— Вы думаете, — Таня собралась с духом за полминуты и снова смотрела прямо, без страха и душевных метаний — думаете, я вообще… способна к монашеской жизни? После того, как я убила сына.
Снова этот вопрос. Гильермо знал, как на него ответить. И нельзя сказать, чтобы не ждал его.
— А вы думаете, Господь призывает к монашеской жизни исключительно людей безгрешных? Если бы Он хотел видеть возле Себя только таковых, кого бы тогда…
— Женю, — неожиданно быстро ответила Татьяна, очень его этим удивив. Он-то честно считал, что вопрос риторический.
— Может быть, сестра Евгения и впрямь такова. Я ей не исповедник и не близкий друг, так что не могу знать, что у нее внутри и что у нее в прошлом. Однако вот, скажем… скажем, я — не таков. Большинство моих братьев не таковы. Не таковы были святой Петр, отрекшийся от Христа, святой Павел, гонитель христиан, святой Юлиан, бывший разбойник, святой Андрей Горкумский, развратник и нарушитель целибата, блаженный Карино, убийца Петра Веронского.
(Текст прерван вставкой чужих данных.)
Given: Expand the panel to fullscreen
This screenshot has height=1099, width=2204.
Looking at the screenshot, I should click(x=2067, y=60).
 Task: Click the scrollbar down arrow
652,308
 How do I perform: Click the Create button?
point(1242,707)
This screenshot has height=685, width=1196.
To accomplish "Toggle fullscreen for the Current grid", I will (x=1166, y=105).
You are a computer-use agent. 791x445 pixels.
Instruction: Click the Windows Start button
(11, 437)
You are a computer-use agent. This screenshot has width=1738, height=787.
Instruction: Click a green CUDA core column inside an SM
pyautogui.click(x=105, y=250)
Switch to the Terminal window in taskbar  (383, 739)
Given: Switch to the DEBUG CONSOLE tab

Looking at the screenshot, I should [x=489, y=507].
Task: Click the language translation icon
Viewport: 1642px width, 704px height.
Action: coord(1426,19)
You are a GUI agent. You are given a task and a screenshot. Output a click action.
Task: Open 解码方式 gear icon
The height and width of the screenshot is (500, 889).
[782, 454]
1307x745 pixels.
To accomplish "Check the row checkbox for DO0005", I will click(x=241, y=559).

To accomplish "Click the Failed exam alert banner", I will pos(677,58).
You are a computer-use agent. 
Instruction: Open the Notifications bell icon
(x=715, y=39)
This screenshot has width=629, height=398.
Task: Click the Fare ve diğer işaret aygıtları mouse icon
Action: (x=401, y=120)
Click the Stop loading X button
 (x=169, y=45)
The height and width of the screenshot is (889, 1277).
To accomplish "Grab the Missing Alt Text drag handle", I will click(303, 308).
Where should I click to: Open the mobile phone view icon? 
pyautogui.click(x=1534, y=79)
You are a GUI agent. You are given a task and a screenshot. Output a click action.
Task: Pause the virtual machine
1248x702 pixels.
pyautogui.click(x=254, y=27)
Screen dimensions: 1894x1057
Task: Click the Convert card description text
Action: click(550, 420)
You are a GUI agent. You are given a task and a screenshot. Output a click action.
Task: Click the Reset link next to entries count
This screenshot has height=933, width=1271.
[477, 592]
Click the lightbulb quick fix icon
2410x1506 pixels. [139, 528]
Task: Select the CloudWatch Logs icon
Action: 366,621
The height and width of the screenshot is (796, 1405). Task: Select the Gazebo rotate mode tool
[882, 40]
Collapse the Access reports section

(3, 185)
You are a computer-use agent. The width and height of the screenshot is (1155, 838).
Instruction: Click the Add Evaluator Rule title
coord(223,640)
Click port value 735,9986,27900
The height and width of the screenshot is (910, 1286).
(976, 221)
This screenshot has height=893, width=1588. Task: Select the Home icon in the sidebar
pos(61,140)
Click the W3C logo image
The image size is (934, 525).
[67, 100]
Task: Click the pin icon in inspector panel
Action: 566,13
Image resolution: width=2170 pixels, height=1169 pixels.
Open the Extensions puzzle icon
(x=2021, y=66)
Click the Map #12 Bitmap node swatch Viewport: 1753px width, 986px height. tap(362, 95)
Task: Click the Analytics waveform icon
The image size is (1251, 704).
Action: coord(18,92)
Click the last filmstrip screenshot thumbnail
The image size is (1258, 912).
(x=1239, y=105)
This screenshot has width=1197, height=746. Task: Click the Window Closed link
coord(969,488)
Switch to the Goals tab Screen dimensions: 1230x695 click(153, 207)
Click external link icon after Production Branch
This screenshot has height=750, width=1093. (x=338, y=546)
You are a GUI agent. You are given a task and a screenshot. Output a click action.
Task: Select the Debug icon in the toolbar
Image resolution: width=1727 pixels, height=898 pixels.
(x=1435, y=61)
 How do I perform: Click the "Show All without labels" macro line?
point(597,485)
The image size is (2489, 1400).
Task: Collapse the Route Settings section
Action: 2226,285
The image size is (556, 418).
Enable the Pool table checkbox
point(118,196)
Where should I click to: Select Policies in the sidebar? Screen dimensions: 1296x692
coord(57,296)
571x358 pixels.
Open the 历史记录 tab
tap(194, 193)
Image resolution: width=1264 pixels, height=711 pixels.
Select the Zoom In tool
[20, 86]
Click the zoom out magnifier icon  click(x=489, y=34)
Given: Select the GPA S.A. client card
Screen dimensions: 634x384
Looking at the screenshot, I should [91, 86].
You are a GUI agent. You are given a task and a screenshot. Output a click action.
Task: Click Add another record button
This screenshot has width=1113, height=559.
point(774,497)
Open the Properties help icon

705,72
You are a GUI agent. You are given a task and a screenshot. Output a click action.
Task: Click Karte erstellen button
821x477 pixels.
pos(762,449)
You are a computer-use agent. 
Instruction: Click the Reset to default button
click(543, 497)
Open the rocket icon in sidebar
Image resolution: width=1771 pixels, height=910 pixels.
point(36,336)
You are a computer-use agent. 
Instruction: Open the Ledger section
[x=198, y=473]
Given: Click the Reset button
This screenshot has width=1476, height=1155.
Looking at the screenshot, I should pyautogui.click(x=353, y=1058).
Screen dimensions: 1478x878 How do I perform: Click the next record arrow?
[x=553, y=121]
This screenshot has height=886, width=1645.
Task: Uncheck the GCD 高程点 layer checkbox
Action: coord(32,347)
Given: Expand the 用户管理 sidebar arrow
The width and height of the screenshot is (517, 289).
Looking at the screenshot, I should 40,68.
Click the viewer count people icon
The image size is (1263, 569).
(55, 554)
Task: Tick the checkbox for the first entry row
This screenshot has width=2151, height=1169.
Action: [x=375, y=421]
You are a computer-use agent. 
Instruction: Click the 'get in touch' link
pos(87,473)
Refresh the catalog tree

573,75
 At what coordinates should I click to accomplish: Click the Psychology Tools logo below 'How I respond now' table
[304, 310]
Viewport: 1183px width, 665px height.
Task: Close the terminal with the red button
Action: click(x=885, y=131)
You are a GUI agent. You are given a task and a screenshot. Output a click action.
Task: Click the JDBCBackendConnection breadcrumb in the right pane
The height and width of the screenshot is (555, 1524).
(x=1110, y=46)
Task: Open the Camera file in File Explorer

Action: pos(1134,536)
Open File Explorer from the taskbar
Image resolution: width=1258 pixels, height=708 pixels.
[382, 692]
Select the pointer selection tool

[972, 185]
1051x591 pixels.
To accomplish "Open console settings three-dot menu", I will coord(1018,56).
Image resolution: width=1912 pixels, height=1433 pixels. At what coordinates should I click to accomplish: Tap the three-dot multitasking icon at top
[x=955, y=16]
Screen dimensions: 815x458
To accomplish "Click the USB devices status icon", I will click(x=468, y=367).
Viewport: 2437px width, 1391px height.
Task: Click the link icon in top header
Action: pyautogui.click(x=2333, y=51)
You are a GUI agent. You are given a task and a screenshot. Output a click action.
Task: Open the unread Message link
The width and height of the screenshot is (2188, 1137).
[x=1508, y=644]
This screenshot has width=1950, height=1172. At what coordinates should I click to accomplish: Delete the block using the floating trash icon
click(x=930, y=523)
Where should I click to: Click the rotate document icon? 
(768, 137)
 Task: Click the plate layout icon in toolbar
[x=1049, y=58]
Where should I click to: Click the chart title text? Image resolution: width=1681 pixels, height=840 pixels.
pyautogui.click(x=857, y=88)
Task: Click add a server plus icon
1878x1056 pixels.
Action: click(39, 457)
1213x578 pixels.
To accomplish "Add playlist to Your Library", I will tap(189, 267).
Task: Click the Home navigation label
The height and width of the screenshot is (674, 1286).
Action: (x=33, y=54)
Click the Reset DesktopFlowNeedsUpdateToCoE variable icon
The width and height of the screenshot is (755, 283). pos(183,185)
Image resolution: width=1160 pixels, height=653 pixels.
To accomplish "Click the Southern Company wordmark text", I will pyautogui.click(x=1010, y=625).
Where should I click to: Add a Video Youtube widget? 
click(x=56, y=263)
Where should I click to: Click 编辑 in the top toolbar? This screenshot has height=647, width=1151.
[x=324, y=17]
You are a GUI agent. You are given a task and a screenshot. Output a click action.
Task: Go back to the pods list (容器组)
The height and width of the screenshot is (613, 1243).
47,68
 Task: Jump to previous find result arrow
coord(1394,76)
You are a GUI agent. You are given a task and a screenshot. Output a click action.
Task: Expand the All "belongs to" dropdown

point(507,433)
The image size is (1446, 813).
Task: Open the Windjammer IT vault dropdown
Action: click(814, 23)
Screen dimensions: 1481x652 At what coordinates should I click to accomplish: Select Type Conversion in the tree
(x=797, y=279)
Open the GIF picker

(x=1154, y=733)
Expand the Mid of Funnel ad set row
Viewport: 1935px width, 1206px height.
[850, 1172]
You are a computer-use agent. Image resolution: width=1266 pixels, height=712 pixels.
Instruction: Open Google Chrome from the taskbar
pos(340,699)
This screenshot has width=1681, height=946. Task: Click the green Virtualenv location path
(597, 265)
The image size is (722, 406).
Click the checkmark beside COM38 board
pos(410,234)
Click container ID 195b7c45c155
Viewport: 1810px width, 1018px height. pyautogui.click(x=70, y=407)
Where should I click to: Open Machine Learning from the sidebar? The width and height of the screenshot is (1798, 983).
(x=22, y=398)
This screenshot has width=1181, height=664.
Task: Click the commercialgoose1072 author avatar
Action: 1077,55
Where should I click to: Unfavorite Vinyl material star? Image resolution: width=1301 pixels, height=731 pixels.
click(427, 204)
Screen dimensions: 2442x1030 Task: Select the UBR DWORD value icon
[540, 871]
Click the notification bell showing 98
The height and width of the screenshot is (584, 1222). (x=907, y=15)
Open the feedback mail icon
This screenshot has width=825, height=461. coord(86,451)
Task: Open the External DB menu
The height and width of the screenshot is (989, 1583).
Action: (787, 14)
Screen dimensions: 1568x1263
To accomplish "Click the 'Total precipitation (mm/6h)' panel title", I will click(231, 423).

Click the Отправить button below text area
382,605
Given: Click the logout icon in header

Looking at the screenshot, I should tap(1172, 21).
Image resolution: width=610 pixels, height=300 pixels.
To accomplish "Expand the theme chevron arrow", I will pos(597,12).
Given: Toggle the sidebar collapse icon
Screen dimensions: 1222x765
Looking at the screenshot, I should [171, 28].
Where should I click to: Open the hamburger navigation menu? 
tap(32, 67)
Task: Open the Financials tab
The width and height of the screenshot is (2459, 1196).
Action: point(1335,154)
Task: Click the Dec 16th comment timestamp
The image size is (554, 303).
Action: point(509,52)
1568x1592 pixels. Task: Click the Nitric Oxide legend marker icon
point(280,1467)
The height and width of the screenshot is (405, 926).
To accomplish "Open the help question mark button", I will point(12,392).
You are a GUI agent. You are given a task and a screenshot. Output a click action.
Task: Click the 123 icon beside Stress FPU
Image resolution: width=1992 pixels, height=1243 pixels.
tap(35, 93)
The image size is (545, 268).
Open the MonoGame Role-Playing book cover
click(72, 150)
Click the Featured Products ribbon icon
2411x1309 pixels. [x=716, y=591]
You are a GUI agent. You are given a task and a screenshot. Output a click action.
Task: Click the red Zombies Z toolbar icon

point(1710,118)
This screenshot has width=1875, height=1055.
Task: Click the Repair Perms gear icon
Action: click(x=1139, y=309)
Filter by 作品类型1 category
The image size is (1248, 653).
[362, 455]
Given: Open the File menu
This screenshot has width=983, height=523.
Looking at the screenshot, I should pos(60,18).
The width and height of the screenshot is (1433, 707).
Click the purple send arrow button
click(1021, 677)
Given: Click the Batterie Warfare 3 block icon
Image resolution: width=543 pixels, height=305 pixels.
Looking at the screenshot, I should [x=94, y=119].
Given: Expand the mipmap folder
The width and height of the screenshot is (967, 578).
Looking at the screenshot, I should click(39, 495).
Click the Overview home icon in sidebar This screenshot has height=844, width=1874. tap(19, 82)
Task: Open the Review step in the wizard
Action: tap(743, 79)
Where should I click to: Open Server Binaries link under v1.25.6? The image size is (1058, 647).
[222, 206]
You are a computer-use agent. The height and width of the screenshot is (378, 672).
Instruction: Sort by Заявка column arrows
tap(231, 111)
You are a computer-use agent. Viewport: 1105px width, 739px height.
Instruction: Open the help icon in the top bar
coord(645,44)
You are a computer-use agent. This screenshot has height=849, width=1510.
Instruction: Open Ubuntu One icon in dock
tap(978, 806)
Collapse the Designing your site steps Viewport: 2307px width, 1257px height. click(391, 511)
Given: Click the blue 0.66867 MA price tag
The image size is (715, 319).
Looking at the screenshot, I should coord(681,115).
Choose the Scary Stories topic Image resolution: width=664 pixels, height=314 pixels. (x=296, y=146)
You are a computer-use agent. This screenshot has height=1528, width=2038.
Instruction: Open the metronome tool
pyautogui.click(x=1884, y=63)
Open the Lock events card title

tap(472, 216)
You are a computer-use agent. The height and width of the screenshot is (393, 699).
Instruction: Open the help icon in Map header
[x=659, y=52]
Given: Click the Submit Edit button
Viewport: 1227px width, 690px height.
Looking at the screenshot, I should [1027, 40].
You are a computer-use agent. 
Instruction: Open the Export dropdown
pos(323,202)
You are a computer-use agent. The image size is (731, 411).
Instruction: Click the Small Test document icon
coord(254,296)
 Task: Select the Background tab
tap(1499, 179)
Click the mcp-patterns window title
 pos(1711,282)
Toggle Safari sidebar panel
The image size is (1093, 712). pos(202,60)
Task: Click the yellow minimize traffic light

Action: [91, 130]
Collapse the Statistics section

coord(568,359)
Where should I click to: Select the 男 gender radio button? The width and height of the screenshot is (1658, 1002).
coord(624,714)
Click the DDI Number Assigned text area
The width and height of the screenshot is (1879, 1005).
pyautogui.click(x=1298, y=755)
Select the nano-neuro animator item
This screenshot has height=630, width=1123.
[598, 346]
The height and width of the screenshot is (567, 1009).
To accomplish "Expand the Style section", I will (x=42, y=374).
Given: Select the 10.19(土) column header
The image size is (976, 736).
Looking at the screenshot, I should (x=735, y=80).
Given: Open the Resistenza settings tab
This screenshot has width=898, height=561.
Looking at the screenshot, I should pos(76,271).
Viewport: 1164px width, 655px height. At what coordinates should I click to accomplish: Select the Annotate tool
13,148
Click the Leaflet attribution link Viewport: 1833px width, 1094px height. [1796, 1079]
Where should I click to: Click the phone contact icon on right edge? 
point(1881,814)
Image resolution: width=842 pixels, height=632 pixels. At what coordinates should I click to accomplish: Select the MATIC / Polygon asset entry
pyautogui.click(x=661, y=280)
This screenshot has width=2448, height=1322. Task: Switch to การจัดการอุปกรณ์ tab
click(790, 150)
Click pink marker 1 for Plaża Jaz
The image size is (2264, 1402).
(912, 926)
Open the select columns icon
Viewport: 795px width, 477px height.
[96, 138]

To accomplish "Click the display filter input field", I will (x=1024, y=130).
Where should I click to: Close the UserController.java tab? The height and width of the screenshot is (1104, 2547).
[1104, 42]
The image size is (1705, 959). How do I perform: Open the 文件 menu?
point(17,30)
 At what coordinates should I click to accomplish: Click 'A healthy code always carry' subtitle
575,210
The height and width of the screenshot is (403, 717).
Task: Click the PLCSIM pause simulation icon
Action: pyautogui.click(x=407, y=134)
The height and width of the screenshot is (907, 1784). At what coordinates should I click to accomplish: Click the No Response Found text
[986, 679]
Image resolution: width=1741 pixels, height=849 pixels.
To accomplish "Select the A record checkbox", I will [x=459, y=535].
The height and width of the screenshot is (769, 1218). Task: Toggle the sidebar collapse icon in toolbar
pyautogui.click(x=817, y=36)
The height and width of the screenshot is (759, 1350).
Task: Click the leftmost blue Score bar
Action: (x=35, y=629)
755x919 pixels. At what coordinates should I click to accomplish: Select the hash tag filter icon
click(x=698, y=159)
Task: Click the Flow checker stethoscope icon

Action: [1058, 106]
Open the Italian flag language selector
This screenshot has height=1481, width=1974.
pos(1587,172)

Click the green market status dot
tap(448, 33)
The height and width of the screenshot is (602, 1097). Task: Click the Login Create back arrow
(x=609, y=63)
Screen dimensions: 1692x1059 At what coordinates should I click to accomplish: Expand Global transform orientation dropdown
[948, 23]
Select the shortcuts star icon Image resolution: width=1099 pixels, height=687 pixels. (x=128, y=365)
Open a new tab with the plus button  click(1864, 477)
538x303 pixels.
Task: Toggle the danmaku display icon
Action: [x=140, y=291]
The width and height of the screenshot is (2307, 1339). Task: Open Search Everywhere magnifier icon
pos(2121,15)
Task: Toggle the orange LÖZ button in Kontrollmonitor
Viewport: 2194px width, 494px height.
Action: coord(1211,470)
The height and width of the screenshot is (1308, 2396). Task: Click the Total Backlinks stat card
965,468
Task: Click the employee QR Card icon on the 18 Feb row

Да и сама святая Магдалина, на чье торжество придутся ваши обеты. Так что утешьтесь, сестра, небеса полны таких, как мы с вами. Там и сына встретите.
Татьяна чуть улыбнулась этому благородному товариществу.
— Вы… так говорите всем грешникам?
— Разговор у нас предельно откровенный, — Гильермо оценил ее храбрость. — Так что я вам предельно откровенно отвечу — не всем. Только тем, которые спокойно говорят о совершенном убийстве и при этом в клочья рвут носовые платки.
Она в замешательстве взглянула на свои руки.
— Простите. Я вам новый принесу.
— Рвите на здоровье. Считайте, что это подарок из Франции… в преддверии обетов.
Татьяна, не поднимая головы, смотрела на белый платок в цветочек. Платок с наполовину уже оторванным рубчиком, а ведь крепкая ткань.
— Мой первый исповедник, человек очень немногословный, — сказал Гильермо, твердо решив, что не будет гладить ее по руке и вообще утешать — не это нужно кающемуся! — некогда подарил мне хорошие слова. После исповеди, в которой я сообщал ему о многом… В частности о том, что всерьез желаю смерти одному человеку…
Таня наконец подняла голову, глядя так, будто боялась, что Гильермо будет ее оправдывать.
— Он сказал мне: важно не то, кто ты есть, а то, кем ты должен стать. Никогда не сдавайся.
— Значит, я могу…?
— Я так думаю, даже должны. В качестве епитимии.
— Что я должна? — она смотрела как-то уж совсем растеряно, не понимая, жалеет он ее — или все-таки, слава Богу, нет.
— Дать обеты, — Гильермо улыбнулся так, что она не смогла — хотя бы неуверенным зеркалом — не отразить его улыбки. — И исполнять их с любовью и тщанием, неустанно молясь — например, хотя бы десятку из ежедневного розария читая, не будем переоценивать нашего «неустанно», десятка в день реальнее — за Алексея, чья душа куда более подвержена опасности, нежели ваша… и уж тем более нежели душа вашего сына. Готовы такую епитимию исполнить?
— Господи… Конечно, готова!
Татьяна задвигает носом, забыв о рваном дареном платке, но даже это ее не делает менее иконописной. Ей бы потрясающе пошел черный велон, неожиданным наитием понимает Гильермо — так ясно видит эту картинку: не черные гладко зачесанные волосы, а черный покров монахини. Вот на кого она похожа — на сестру Риту, прежнюю настоятельницу римских затворниц. Все с Божьей помощью уладим, как говорила та же сестра Рита, когда Гильермо, сердясь и негодуя, отправил к ней пятьдесят польских паломниц для размещения в двадцатиместном гостевом корпусе…
— И еще вот вам, почитайте, — Гильермо кладет ей на колени мятую книжку. — Это Клодель. Особенное внимание обратите на «День даров»: это как раз для таких, как мы с вами.
— Тоже в качестве епитимии?
— Ну нет, в качестве епитимии я бы вас засадил свои стихи читать, — смеется Гильермо и легко, одним слитным движением поднимается с пола. — А Клоделя — просто для душевного успокоения. Вы его любите?
— Homme, si tout est faux hormis la vйritй…[18] — вместо ответа на память процитировала Татьяна.
— Вот, это уже дело! Это уже по-доминикански. А теперь сокрушайтесь о своих грехах; я вам их отпускаю.
Татьяна чуть пригибает голову под его теплой рукой и закрывает глаза.
«Оглянись, оглянись, Суламита! И мы посмотрим на тебя»[19].